25. Understatement is probably not the best way to propose earth shattering ideas.

26. Use the apostrophe in it's proper place and omit it when its not needed.

27. As Ralph Waldo Emerson said, "I hate quotations. Tell me what you know."

28. If you've heard it once, you've heard it a thousand times: resist hyperbole; not one writer in a million can use it correctly.

29. Puns are for children, not groan readers.

30. Go around the barn at high noon to avoid colloquialisms.

31. Even if a mixed metaphor sings, it should be derailed.

32. Who needs rhetorical questions?

33. Exaggeration is a million times worse than understatement.

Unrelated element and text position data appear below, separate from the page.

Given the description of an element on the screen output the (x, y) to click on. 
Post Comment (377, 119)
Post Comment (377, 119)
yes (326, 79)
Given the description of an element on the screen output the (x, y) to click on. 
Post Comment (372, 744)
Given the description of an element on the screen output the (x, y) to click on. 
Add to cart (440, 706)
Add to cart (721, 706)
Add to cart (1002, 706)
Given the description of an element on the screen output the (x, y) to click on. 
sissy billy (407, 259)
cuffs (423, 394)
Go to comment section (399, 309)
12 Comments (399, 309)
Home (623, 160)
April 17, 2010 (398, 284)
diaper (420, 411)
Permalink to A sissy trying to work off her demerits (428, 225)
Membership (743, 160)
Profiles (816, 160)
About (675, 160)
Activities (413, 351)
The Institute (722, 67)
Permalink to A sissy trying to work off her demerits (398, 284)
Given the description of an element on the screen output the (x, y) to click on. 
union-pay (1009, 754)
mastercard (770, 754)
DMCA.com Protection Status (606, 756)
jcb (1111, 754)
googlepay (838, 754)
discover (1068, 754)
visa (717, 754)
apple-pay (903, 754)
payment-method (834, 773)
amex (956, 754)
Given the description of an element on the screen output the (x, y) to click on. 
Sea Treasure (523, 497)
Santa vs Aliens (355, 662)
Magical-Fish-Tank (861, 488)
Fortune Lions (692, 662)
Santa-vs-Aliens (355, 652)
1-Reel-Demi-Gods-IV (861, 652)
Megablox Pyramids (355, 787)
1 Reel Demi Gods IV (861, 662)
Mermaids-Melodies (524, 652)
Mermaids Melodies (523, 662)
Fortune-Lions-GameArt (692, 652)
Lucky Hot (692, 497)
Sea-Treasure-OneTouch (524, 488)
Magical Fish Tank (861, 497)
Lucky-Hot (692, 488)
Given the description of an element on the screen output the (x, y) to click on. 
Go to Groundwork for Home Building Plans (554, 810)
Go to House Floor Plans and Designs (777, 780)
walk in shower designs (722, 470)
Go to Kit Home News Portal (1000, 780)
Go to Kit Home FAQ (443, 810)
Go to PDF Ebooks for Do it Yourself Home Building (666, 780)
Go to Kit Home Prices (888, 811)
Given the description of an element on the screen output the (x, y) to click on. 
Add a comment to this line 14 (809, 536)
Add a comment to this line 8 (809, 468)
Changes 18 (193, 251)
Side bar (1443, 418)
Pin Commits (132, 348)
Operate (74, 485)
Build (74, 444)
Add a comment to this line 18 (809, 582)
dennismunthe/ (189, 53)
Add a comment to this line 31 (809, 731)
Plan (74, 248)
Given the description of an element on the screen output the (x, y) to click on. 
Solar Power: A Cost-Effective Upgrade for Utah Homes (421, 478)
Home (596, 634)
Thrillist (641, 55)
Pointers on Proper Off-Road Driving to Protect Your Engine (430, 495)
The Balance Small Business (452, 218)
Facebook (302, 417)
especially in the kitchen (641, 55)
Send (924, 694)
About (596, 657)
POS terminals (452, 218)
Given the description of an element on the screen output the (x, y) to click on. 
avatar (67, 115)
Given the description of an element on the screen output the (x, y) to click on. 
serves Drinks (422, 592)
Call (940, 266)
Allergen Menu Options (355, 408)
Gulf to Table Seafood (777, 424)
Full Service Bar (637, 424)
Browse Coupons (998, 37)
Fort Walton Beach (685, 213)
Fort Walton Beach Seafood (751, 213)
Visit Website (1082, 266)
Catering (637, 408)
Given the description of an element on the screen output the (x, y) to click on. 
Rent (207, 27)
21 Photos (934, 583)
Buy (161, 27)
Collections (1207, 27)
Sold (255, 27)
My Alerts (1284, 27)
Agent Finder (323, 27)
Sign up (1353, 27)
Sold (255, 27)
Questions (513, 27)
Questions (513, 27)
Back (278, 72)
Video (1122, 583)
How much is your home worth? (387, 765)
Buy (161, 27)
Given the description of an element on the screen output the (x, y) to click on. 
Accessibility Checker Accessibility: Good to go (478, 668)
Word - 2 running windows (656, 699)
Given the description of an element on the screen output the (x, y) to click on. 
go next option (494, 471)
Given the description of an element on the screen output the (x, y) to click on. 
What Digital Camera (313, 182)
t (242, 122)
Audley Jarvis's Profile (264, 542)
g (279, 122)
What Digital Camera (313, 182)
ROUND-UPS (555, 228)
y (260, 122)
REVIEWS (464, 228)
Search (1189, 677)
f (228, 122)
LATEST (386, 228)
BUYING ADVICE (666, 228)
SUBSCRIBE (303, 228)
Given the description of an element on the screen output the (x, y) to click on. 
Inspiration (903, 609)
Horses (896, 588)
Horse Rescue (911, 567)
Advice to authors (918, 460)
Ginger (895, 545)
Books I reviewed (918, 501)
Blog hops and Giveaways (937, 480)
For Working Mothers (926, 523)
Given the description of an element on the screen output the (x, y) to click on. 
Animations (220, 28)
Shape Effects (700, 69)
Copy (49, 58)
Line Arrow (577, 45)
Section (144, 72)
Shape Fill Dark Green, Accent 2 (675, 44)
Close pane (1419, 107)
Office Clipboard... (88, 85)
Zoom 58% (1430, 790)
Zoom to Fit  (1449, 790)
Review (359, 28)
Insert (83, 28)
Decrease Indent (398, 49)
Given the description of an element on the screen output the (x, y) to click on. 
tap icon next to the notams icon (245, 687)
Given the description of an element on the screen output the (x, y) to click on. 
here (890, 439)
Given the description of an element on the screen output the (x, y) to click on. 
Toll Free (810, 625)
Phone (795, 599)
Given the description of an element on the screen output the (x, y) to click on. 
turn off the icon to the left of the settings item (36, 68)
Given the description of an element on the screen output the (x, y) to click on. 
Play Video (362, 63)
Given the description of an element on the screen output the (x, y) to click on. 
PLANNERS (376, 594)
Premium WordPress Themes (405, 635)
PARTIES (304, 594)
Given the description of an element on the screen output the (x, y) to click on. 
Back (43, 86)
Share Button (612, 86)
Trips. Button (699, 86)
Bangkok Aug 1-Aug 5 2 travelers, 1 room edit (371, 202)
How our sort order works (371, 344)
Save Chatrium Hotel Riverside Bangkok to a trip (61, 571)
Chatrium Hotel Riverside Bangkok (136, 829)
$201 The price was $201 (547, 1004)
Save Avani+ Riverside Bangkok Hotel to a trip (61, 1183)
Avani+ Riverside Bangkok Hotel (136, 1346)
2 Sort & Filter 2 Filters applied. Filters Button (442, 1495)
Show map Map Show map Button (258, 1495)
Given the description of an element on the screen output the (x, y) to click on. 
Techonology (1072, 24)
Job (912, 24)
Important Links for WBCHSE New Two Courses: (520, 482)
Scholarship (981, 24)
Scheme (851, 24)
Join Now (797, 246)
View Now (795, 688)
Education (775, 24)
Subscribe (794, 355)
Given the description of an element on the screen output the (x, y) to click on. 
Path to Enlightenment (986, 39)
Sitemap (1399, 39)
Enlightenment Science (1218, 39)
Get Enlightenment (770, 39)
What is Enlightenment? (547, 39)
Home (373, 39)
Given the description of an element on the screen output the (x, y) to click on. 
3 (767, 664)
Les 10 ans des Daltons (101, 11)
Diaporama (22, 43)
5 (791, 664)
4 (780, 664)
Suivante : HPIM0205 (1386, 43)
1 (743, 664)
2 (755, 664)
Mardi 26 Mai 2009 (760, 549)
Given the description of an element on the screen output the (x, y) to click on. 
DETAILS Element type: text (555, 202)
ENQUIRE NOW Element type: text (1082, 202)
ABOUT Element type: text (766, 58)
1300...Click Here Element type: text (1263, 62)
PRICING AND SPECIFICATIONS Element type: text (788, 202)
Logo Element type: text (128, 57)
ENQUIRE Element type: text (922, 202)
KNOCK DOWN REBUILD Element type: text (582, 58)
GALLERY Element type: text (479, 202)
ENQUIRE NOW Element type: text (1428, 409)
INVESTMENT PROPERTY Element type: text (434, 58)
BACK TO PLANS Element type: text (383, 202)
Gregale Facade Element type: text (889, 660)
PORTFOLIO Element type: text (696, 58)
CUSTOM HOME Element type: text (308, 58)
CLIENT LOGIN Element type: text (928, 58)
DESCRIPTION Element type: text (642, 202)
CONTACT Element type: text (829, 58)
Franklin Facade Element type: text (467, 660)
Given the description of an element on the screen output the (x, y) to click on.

34. Proofread carefully to see if you any words out.

Cheers, Staybaker. :)
 
lol - Nice one Staybaker
and likewise Nelly's poem bak there :)

I'd post a post here except it would be like "challenging a school of piranhas to a game of water polo" lol - especially considering the number of spelling errors and typos I personally make.

You know what DNA stands for don't you? - National Dyslexic Association ;)
 
Prospector said:
Or when someone 'important' dies, "the tributes pour in" Pour....pore.... in to where, exactly?


The tributes pour in to their letterbox.

Seems logical to me... :confused:
 
when people use double negatives it really s**ts me!

ie- "I don't know nothing"

Springer-English or "Bling-lish" as I like to call it!